■ YOUR INSTRUCTIONS: Write what comes next in the mailing-list exchange below about version numbers in LIB_DEPENDS, starting right after its final sentence.

■ EXCERPT:
2012-02-17 Thread Mikhail T.

On 17.02.2012 17:05, Zhihao Yuan wrote:

On Fri, Feb 17, 2012 at 2:57 PM, Mikhail T.mi+t...@aldan.algebra.com  wrote:

On 17.02.2012 14:24, Zhihao Yuan wrote:

I regard this as a wrong practice. Here is why:

1. The way you specify the version in LIB_DEPENDS has NO relation with
how the port link to the lib. The port can link to the major version
(pkg-config), or the .so, etc.

I'm sorry, I can not parse the above part. Perhaps, a live example is in
order.

LIB_DEPENDS= png.6: or =png: does not affect how the lib got linked.
It always links to the latest libpng the time you compile the port.
Yes, this is correct. But irrelevant, really -- this will remain true, whether 
or not LIB_DEPENDS lines contain explicit library numbers.



2. One responsibility of the ports system is to protect the user from
suffering from running a software which links to a ABI incompatible,
hence, wrong shared library.

This is a made-up non-reason, sorry. The only way to get into an ABI
incompatibility is to have -- at the time of the port building --
header-files declarations from one version of a library and
implementation(s) from another. Avoiding such situations is out of the scope
of the ports-system and this discussion.

Again, try to come up with a real-life example of how my proposal would
break ABI for an actual user... You can not.

This only happens when a minor version of a library is not compatible
with another one. OK, that's out of the scope.


We have not used minor library versions since switch-over to ELF... I do not 
understand, what you are talking about.





3. Known to cause problem? Can I infer you can predict the future
from that?

Yes, you can. Well-knowing the past 15 or so years of the ports-system, I
can predict some aspects of the future. For example:

committers will continue to forget to update some of the umpteen instances
of LIB_DEPENDS=foo.X in various ports, when bumping up major version of foo.
committers will continue to mindlessly bump-up these umpteen instances --
without actually verifying, that the new version of foo is still acceptable
to all of those dependants.

My opinion is that, fails to build is not a big trouble, at least we
notified the through portsnap/pkg_version; The user surprisingly finds
that his software fails to run is a bigger trouble.

■ RAW RECORDS:
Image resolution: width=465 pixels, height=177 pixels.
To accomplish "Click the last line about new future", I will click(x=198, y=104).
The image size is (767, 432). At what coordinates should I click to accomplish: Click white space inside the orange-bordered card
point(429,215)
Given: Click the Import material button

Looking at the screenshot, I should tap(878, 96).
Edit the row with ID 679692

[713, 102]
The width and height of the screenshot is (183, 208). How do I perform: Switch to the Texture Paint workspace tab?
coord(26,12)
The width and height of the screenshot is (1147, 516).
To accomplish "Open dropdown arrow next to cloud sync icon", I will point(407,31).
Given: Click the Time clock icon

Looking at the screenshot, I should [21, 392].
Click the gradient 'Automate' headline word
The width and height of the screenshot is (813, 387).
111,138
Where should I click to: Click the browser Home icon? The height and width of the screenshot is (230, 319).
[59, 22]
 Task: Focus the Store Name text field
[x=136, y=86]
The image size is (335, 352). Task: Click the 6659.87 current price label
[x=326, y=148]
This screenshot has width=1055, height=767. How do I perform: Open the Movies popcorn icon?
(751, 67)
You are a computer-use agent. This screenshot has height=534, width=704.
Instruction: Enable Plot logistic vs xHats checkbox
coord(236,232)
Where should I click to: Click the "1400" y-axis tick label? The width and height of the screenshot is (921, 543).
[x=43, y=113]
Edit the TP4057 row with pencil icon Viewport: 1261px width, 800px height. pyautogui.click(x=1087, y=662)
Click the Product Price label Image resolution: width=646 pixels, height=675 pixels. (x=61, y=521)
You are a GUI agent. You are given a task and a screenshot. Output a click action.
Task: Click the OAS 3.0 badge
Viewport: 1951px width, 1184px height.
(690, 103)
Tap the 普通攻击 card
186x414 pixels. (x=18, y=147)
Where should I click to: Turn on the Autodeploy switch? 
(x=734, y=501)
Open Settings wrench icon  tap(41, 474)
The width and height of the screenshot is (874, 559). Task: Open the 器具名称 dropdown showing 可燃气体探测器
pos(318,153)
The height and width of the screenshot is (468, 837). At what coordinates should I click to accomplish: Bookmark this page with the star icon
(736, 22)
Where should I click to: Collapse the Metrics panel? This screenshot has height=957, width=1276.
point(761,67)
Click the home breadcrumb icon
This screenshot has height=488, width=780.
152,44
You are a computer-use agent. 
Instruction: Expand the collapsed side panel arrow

■ ANSWER FOR THE TASK:
The existing practice does not protect against this bigger trouble either -- 
whenever port installing libfoo.so is updated, all of the ports LIB_DEPENDing on 
foo.X are matter-of-factly updated to LIB_DEPEND on foo.(X+1). At best, these  
updates are verified to continue to /build/ -- but they are never verified to 
continue to /work/ -- although they usually do work, of course.


`cvs log' shows thousands of commit messages matching the pattern chas.*bump 
(libvpx included, of course) -- I'd be surprised to learn, the usability test 
was conducted in 1% of these cases...





port-building will remain unduly difficult because of the wide-spread
mindless (mis)use of the major shlib-number in LIB_DEPENDS. Consider the
following scenario (substitute any of png, jpeg, xml, etc. for foo):

The updates to major libs always bind to a larger updates in the ports
tree. You have to upgrade all of the ports depend on them no matter
how you use LIB_DEPENDS.
No, I should not have to. I might prefer to, but I should not be forced to do 
it. And what's a major lib anyway? Does x264 qualify? If I want to add vlc, 
for example, do you want to /force/ me to rebuild mplayer as well -- because 
x264 went from 137 to 171 since I last built it?

You build a shiny new machine -- with the desktop of your choice (KDE,
Gnome, Xfce - whatever) from ports. Hours of build-time interrupted by
occasional `config' screens...
A week later you update your ports tree -- which sees version-bump of
libfoo.
You try to add a foo-using program bar to your computer -- and fail, because
the bar-port now insists on the very latest version of libfoo. Not because
the maintainer of bar determined, that the earlier versions are bad --
simply because the maintainer of foo went through all dependents and updated
the LIB_DEPENDS lines in all of them, as is the current sad practice.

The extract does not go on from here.